To assign labels to features requires a great deal of manual effort. Teams must observe system outages and how they are reflected in their logs. Downloading public firewall logs from the internet, which is one approach to train machine learning models, won't work, as they are missing the most important piece: the labels.
You could parse your organization's ticketing system to extract labels, but this requires high volumes of accurate records. The more data your organization has, the more accurate the model will be. Figure out how to best mine your organization's ticket support system. Dump the data from IBM Rational, Slack or whatever system is in use, and insist that IT staff are consistent in how they document support issues.
Where to store your data
To process logs, read simple text files into a Python program. However, the results will not persist -- meaning they'll disappear when the program stores -- and you cannot train large data models that way.
Use a distributed file system and resource manager, such as Mesos or YARN, to scale programs and persist data. This is important, as you'll want to keep historical data in perpetuity, and this leads to large data sets.
Machine learning frameworks to detect anomalies
To actually program anomaly detection capabilities, pick an algorithm, such as K-means clustering, and then pick a machine learning framework.
Below is a list of some machine learning frameworks and charting programs, along with some of their benefits and limitations.
Apache Spark ML. A challenge with Spark ML is that it works with its own data frames -- or data structures, organized by columns -- and not Pandas dataframes, which is what most machine learning models use. This means if an organization adopts Apache Spark ML but wants to use some of the other charting libraries and frameworks mentioned below, it has to convert the Spark dataframes into Pandas. However, Spark offers greater scale than Pandas, and is a relatively easy-to-use machine learning framework.
Keras. This framework offers one of the simplest possible ways to build neural networks. It sits atop TensorFlow, which enables it to scale immensely with minimal complexity.
Scikit-learn. This machine learning framework is also comparatively easy to use. Users can feed almost any kind of data into scikit-learn, and it does the heavy lifting to convert that data into the proper format for the selected algorithm.
Amazon SageMaker.

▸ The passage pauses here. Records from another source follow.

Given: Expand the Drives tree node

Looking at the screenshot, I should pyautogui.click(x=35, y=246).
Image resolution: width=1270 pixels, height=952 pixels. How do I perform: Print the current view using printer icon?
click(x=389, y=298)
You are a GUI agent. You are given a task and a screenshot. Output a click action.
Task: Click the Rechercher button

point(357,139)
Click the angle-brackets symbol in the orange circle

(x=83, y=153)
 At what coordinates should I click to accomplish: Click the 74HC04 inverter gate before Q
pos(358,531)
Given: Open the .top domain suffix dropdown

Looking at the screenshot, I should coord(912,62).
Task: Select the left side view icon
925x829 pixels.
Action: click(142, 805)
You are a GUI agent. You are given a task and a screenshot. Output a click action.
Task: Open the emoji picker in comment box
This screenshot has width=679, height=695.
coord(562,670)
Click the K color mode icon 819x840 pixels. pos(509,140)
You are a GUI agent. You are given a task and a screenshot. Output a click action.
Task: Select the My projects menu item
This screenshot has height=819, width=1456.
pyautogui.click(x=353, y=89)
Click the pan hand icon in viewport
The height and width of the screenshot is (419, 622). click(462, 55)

The idea behind this cloud-based machine learning service, and similar ones from Azure and Google, is that it eliminates the need for programming. However, that's not entirely true, as users still need to put data into the proper format. To use SageMaker, upload data to Amazon S3 storage and then run classification or regression models against it. The service will automatically find correlations and perform classification.
Matplotlib. This is one of the most widely used charting libraries.
Seaborn. Searborn is a data visualization library built atop Matplotlib. Data scientists use this to find correlations between data points.
Plotly. This is another popular charting library, with interactive features.